Host authentication tricks

If you have many XOs to initially authenticate with, or you have a DHCP network that frequently reassigns new IP addresses (often an XO will get a new IP after a reboot), the below example script will read your list of xo-ip-list.txt addresses, remove any existing host keys you may already have for them, and regenerate a new set of host keys for each. This automates the cleanup of "WARNING: REMOTE HOST IDENTIFICATION HAS CHANGED!" you will get when IP addresses change, and useful if you want to quickly auto verify the authenticity of many XOs all at once when you first start to manage them.
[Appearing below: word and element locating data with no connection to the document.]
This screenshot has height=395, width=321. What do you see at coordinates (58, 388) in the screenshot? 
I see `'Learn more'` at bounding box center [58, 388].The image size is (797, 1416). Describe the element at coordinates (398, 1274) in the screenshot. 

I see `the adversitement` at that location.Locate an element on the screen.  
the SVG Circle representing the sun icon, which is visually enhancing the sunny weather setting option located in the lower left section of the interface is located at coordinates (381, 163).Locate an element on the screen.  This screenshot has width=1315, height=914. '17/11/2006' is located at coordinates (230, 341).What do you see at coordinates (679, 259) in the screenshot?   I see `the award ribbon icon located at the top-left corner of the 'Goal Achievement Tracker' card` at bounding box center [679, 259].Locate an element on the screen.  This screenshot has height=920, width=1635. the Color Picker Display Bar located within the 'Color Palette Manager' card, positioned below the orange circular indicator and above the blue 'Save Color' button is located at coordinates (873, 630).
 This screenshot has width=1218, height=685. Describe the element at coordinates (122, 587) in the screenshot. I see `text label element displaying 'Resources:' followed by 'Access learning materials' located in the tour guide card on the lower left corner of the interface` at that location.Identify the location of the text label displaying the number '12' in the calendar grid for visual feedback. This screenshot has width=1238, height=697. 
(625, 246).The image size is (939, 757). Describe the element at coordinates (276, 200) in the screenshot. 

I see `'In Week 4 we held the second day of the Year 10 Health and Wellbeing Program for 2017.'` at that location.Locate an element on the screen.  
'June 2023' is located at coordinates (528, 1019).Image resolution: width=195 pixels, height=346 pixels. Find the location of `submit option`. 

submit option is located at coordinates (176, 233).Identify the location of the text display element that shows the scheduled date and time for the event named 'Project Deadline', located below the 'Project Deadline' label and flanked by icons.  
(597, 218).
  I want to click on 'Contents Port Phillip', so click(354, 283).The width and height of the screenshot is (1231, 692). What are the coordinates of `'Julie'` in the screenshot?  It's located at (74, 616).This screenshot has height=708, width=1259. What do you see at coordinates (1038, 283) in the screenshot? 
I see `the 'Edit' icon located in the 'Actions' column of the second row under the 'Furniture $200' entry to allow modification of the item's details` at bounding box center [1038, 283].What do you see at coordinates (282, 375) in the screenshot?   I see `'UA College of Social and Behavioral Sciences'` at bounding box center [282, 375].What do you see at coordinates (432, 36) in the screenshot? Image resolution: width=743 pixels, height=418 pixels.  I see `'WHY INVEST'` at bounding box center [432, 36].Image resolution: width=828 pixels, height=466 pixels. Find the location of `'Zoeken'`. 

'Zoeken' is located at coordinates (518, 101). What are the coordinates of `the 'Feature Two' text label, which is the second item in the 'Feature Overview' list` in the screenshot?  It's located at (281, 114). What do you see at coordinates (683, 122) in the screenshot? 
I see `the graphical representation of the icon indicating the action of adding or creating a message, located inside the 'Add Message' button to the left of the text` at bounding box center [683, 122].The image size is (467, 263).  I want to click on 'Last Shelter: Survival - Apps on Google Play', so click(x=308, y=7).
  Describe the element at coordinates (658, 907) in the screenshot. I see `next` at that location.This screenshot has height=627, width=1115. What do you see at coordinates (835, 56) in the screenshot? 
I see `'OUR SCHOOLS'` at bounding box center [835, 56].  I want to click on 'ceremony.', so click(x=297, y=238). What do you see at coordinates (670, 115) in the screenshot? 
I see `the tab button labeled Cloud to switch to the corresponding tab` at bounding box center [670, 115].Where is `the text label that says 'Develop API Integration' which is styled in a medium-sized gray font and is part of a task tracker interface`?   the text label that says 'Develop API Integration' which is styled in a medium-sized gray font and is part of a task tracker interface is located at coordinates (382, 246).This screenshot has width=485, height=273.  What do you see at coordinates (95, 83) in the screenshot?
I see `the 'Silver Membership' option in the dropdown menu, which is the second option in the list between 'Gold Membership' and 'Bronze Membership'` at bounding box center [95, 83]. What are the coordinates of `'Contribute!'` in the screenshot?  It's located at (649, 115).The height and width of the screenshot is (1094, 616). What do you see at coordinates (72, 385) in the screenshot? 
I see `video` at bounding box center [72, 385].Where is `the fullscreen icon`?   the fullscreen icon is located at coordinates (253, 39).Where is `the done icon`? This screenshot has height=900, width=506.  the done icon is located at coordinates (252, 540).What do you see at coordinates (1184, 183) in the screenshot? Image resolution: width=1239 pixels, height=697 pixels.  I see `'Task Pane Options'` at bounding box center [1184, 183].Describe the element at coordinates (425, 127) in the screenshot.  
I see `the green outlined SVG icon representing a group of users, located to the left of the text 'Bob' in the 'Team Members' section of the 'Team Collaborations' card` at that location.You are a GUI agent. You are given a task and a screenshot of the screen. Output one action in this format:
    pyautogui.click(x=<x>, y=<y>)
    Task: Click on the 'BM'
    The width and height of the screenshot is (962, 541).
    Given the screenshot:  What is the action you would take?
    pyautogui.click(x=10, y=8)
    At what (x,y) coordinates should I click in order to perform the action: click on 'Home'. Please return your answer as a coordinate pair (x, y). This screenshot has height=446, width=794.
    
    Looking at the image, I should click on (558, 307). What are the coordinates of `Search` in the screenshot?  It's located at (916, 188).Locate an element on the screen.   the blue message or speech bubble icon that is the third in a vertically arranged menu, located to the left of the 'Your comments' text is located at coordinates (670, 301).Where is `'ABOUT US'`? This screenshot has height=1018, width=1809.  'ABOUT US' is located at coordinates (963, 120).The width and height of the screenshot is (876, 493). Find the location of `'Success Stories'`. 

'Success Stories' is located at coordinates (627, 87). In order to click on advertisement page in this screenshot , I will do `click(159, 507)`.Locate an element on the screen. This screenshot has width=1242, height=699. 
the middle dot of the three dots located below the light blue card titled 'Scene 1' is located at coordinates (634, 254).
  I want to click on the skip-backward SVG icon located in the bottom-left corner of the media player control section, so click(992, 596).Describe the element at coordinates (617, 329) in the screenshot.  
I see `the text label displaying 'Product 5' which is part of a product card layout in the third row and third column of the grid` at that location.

for ip in $(cat xo-ip-list.txt); do ssh-keygen -R $ip; ssh-keyscan $ip >> ~/.ssh/known_hosts; done

Todo

  • Get agreement on a useful set of data to collect (need input from at least Mel & Joe).
  • Implement collection of agreed data set.
  • Put final set of commands into a single batch file for ease of use.
  • Test and harden batch file against expected operational errors.
    • Missing/off-line XOs.
    • Network errors/time-outs.
  • Decide on use requirements for continuos monitoring.
    • Add as a cron job?
    • Could initially be a simple sleep loop, given a script called "xo_batch_test", this would work fine:
while :; do ./xo_batch_test; sleep 60; done
  • Test system for a few days at least to iron out any issues.
  • Explore some tools for analysis.
    • Basic graphing and numerical analysis via spread-sheet?
    • Auto-generate daily/weekly charts (Python/PIL type code)?
    • Occasional SOM maps of the interesting vectors?
    • Auto-publish useful core data/graphs to wiki page for public access?